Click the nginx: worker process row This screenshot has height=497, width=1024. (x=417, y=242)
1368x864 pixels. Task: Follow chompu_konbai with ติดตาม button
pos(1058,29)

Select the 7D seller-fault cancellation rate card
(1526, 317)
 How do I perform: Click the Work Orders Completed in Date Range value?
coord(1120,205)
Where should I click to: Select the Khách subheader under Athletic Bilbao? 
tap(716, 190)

####################

The records above are to be restated word for word, in full.

Click the nginx: worker process row This screenshot has height=497, width=1024. (x=417, y=242)
1368x864 pixels. Task: Follow chompu_konbai with ติดตาม button
pos(1058,29)

Select the 7D seller-fault cancellation rate card
(1526, 317)
 How do I perform: Click the Work Orders Completed in Date Range value?
coord(1120,205)
Where should I click to: Select the Khách subheader under Athletic Bilbao? 
tap(716, 190)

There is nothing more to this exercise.